Class Repository


  • public class Repository
    extends java.lang.Object
    Represent a configuration of a repository.

    A repository is a directory in which a scan will be done.

    A repository configuration is composed of :

    • an id for this repository, used essentiely to link all configuration elements in the properties (and in the logs and IHM);
    • the directory to scan;
    • a class implementing "FileRepository" RepositoryIndexer;
    • the Lucene Index to use; if any;
    • Scheduling parameters :
      • period : number of *minutes* between scans (if positive integer)
      • cron : parameter to schedule scans in cron syntax (if not null and correct syntax) (The cron parameter is priority in regards with period parameter.)
    • stabilisation duration : a file must not be processed as soon as it as been modified, (because of CTRL-S using webdav for instance), therefore this parameter is used. Unit : *seconds*, default value : 20 seconds;
    • processingLimitDuration: if a processing (or indexing) generates an unknown exception AND the duration of the processing exceeds this parameter (in seconds), then the file is blacklisted for this processor (default value 120s, if -1, ignored);
    • excludedDirRegExp : perl reg exp : to exclude some directory while scanning the repository (eg. SVN, CVS, stat...).
    A validate() method exists to see if all requirements are respected.

    All registration of processors are done using the Class object of these processors. Instanciation of processorss is done lasily at a first call to getFileProcessorSet(String), after a modification in registration.

    Version:
    $Revision: 118093 $
    • Field Detail

      • CURRENT_REPOSITORY

        public static final java.lang.String CURRENT_REPOSITORY
        When a FileActionComponent (FileProcessor or FileParser) is invoked, the repository for which it is invoked is availble through the processing context using this attribute :
         Repository repository = (Repository) ctxt.get(Repository.CURRENT_REPOSITORY);
         
        See Also:
        Constant Field Values
    • Constructor Detail

      • Repository

        public Repository​(java.lang.String id,
                          JProperties properties)
        The constructor set some default value and then read the specified properties.
        Parameters:
        id - the id of the repository to create
        properties - the properties to be used by this Repository
    • Method Detail

      • directoryIgnored

        public boolean directoryIgnored​(java.io.File file)
        Tells if a directory under upload should be ignored given an exclusion pattern given by the property :
            fileprocessor.repository.{repository-name}.excludedDirRegExp
         
        Parameters:
        file - the directoy to check
        Returns:
        true if the directory should be ignored
      • validate

        public boolean validate()
        Validate the configuration is good for this repository.
        Returns:
        true if the condition for the configuration is good
      • getIndexer

        public RepositoryIndexer getIndexer()
        For one repository, the way LuceneDocument are constructed from the content of a file and the file itself, is specific to the structure of the index.

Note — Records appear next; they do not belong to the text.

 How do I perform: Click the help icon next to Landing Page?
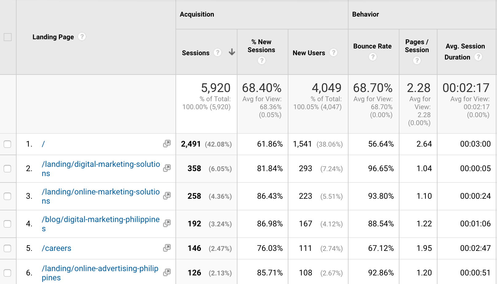tap(82, 37)
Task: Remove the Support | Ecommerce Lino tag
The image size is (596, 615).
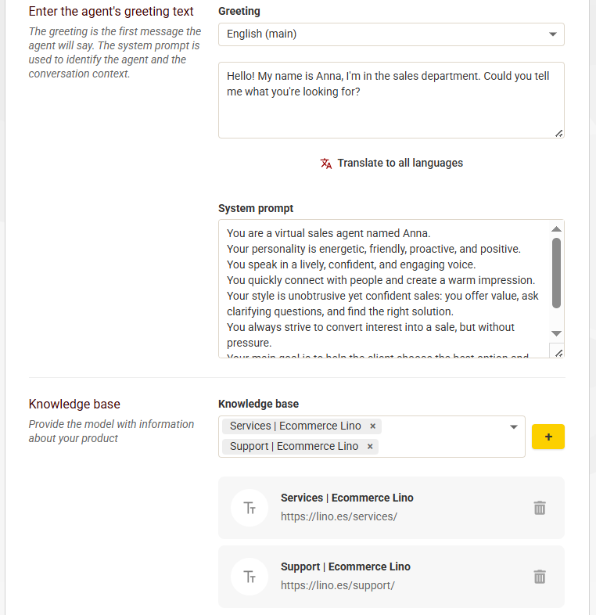Action: 370,447
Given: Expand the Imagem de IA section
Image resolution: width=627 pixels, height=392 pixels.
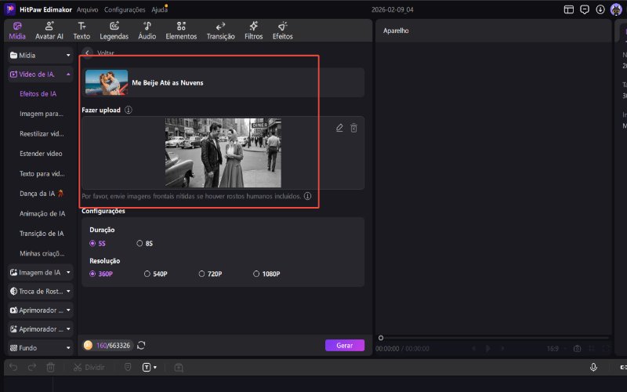Looking at the screenshot, I should (41, 272).
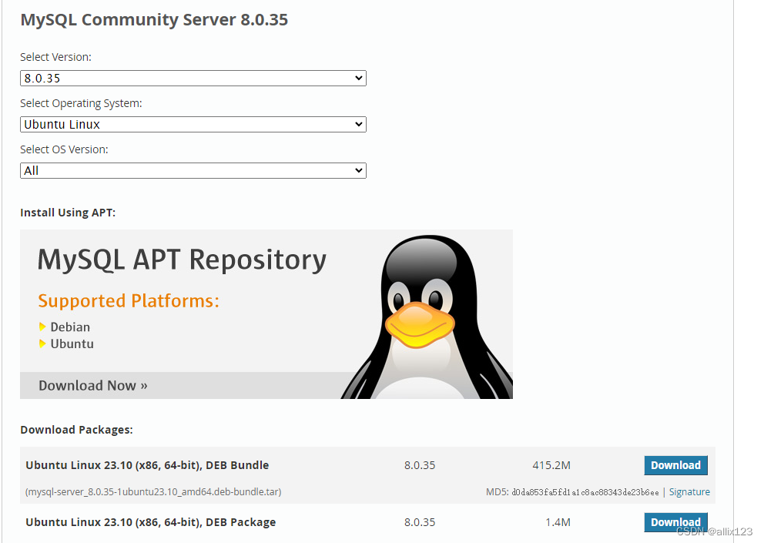Open the Signature link for DEB Bundle
This screenshot has height=543, width=764.
689,491
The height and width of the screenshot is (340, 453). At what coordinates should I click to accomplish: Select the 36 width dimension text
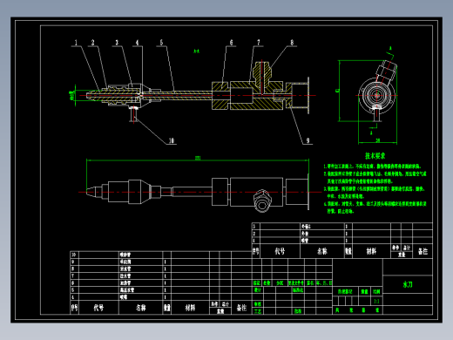(378, 140)
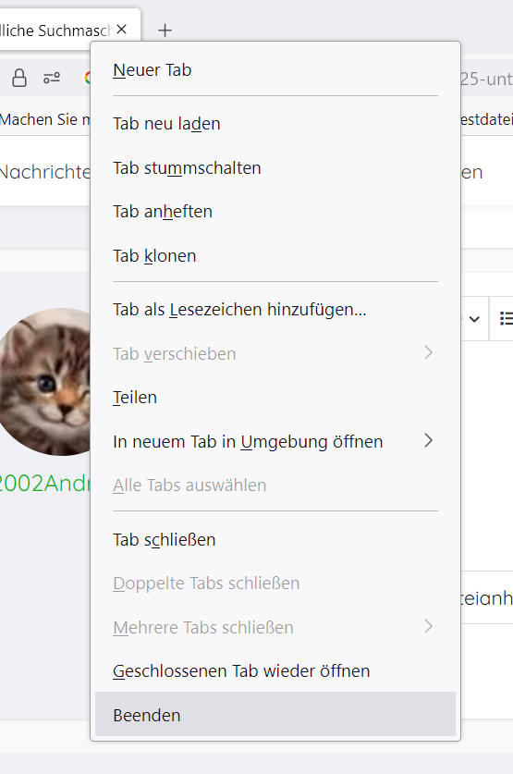Expand Mehrere Tabs schließen submenu arrow
513x774 pixels.
428,627
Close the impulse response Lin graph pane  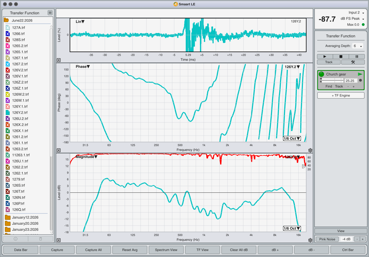pyautogui.click(x=59, y=60)
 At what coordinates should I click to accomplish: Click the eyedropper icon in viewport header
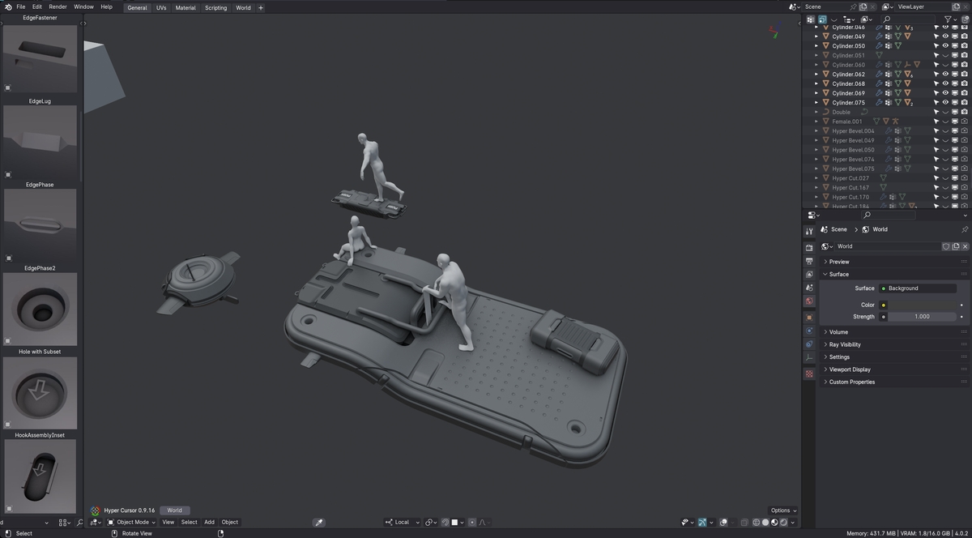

The implementation of the RepositoryIndexer knows the structure of the index for that repository.
        Returns:
        an instance of the indexer for that repository
      • isIndexable

        public boolean isIndexable()
      • setIndexerClass

        public void setIndexerClass​(java.lang.Class<? extends RepositoryIndexer> indexerClass)
      • getId

        public java.lang.String getId()
      • setId

        public void setId​(java.lang.String id)
      • getName

        public java.lang.String getName()
      • setName

        public void setName​(java.lang.String name)
      • getActionComponent

        public FileActionComponent getActionComponent​(java.lang.Class<? extends FileActionComponent> componentClass)
        Retrieve any instance already created for the specified FileActionComponent class.
        Parameters:
        componentClass - the FileActionComponent class
        Returns:
        null if the component has not been added previously to this Repository
      • addActionComponent

        public void addActionComponent​(java.lang.Class<? extends FileActionComponent> componentClazz,
                                       java.lang.String[] extensions)
        Add the specified FileActionComponent (parser or processor) to this repository for the specified extensions.
        Parameters:
        componentClazz - the class of the component to add, must not be null
        extensions - the extension for which the FileActionComponent will be configured, must not be null or empty (otherwise method will have no effect)
      • removeActionComponent

        public boolean removeActionComponent​(java.lang.Class<? extends FileActionComponent> componentClass)
        Remove the specified component class from this repository configuration.
        Parameters:
        componentClass - the FileActionComponent class to remove
        Returns:
        true if the component was removed, false if their was no component of this class in this repository
      • removeActionComponent

        public boolean removeActionComponent​(java.lang.Class<? extends FileActionComponent> componentClass,
                                             java.lang.String[] extensions)
        Remove the specified component class from this repository configuration for the specified extension (if any).
        Parameters:
        componentClass - the FileActionComponent class to remove
        extensions - the extension for which the FileActionComponent will be removed, if null or empty, the component will be completely removed from repository
        Returns:
        true if the component was removed, false if their was no component of this class in this repository
      • isProcessedByActionComponentClass

        public boolean isProcessedByActionComponentClass​(java.io.File file,
                                                         java.lang.Class<? extends FileActionComponent> clazz)
        Test whether a file may be processed by a FileActionComponent.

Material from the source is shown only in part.